Most participants had met in person before. And the few of us who are new, and from different countries, have talked before on SSiW Forum. So now it’s a bit as if we all knew one another already. Magic of the Internet, when used wisely!

Cymraeg is the magnet that attracted us all here, and obviously the one and only official language in the group and with the staff - who’s happy to speak Welsh with us. However we all know we can use a little bit of English, if we need to.

But what if we had no other language to fall back to? All of a sudden, I remember my first time in England, when our group of Italian students got off the coach and each one left with their host family. Mine, really nice and welcoming, and with a Brummie-Geordie mix of accents. Goodbye Received Pronunciation, Queen’s English and school practice, hello real world! And no matter what accent, English was the only common language - well, sort of - so I had no choice but try and understand as much as I could and just try and say things. The first days were embarrassing and exhausting, but I remember I had a great time and when I came back, I was able to have a conversation in a foreign language. In Wales, unfortunately, it’s easier to get lazy and find excuses.

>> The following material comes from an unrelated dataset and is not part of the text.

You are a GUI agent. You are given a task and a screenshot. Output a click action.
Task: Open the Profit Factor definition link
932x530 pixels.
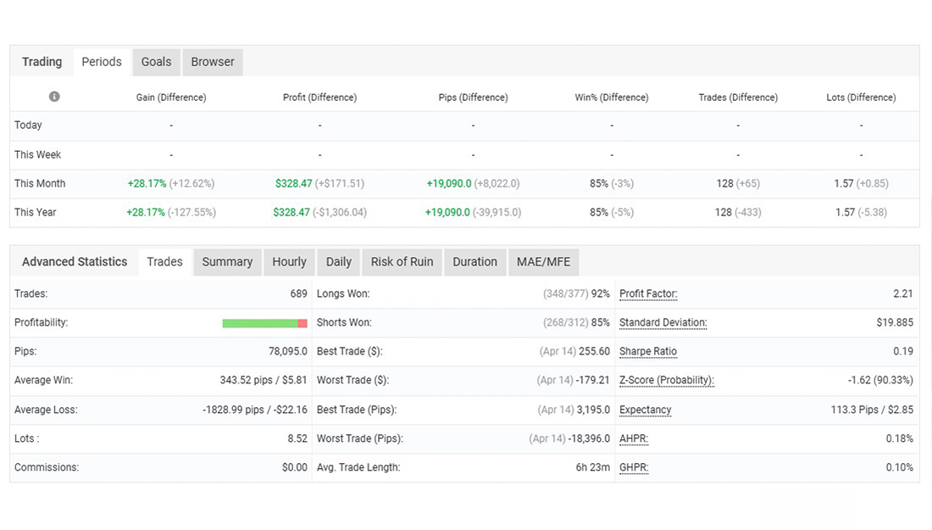pos(647,293)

In this International clonc, a few guest idioms are exceptionally used: German, Italian and also the lesser-known Beaufortese and Datblyguan. What? You’ve never heard of them? The first appeared in the Forum when @HuwJones named Carini’s as best Italian Ice Cream in the world (and childhood favourite). I got curious and found a video featuring Marco Carini - son of Giacomo “Jake” Carini, who had come from Italy with his brothers in search of work in the early 20th century, opened a cafe and started making ice cream in Beaufort. Mister Carini speaks English with an awesome accent, that I had never heard before. Huw identified it as authentic Ebbw Vale (later renamed Beaufortese) and promised he’d speak some at the clonc for me. As for Datblyguan, I will explain shortly.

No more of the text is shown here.